Dataset rows:
--------------------------------

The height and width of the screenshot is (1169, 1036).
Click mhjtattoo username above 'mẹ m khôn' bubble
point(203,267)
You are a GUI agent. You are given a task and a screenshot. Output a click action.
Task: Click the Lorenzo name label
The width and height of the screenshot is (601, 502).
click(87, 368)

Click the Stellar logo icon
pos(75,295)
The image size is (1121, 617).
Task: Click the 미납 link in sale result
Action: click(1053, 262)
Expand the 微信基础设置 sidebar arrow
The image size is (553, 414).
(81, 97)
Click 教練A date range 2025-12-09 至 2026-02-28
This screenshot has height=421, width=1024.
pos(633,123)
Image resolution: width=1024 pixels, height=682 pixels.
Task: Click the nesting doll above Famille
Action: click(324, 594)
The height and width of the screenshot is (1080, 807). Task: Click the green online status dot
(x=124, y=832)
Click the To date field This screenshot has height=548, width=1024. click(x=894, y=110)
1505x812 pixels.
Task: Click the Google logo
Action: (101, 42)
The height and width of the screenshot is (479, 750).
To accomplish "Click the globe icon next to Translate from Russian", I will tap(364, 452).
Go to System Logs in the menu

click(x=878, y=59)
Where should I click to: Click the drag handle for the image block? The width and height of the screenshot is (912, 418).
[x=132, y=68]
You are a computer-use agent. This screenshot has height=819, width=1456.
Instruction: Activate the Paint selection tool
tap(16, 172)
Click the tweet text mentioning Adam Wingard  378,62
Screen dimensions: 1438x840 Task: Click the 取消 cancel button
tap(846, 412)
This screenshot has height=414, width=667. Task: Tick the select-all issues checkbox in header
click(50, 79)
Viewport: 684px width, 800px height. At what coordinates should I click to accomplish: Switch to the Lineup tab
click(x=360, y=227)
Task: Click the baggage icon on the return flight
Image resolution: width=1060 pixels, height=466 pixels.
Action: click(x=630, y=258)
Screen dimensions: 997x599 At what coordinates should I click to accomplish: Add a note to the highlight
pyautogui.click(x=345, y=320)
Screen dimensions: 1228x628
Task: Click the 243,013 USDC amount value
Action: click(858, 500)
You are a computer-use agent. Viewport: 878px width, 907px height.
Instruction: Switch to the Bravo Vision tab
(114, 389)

--------------------------------

**EXERCISE PROMPT**
Change every instance of "screenshot" in the material above to "screen capture" and reproduce the material with nothing else altered.

**TASK RESULT**
The height and width of the screen capture is (1169, 1036).
Click mhjtattoo username above 'mẹ m khôn' bubble
point(203,267)
You are a GUI agent. You are given a task and a screen capture. Output a click action.
Task: Click the Lorenzo name label
The width and height of the screen capture is (601, 502).
click(87, 368)

Click the Stellar logo icon
pos(75,295)
The image size is (1121, 617).
Task: Click the 미납 link in sale result
Action: click(1053, 262)
Expand the 微信基础设置 sidebar arrow
The image size is (553, 414).
(81, 97)
Click 教練A date range 2025-12-09 至 2026-02-28
This screen capture has height=421, width=1024.
pos(633,123)
Image resolution: width=1024 pixels, height=682 pixels.
Task: Click the nesting doll above Famille
Action: click(324, 594)
The height and width of the screen capture is (1080, 807). Task: Click the green online status dot
(x=124, y=832)
Click the To date field This screen capture has height=548, width=1024. click(x=894, y=110)
1505x812 pixels.
Task: Click the Google logo
Action: (101, 42)
The height and width of the screen capture is (479, 750).
To accomplish "Click the globe icon next to Translate from Russian", I will tap(364, 452).
Go to System Logs in the menu

click(x=878, y=59)
Where should I click to: Click the drag handle for the image block? The width and height of the screen capture is (912, 418).
[x=132, y=68]
You are a computer-use agent. This screen capture has height=819, width=1456.
Instruction: Activate the Paint selection tool
tap(16, 172)
Click the tweet text mentioning Adam Wingard  378,62
Screen dimensions: 1438x840 Task: Click the 取消 cancel button
tap(846, 412)
This screen capture has height=414, width=667. Task: Tick the select-all issues checkbox in header
click(50, 79)
Viewport: 684px width, 800px height. At what coordinates should I click to accomplish: Switch to the Lineup tab
click(x=360, y=227)
Task: Click the baggage icon on the return flight
Image resolution: width=1060 pixels, height=466 pixels.
Action: click(x=630, y=258)
Screen dimensions: 997x599 At what coordinates should I click to accomplish: Add a note to the highlight
pyautogui.click(x=345, y=320)
Screen dimensions: 1228x628
Task: Click the 243,013 USDC amount value
Action: click(858, 500)
You are a computer-use agent. Viewport: 878px width, 907px height.
Instruction: Switch to the Bravo Vision tab
(114, 389)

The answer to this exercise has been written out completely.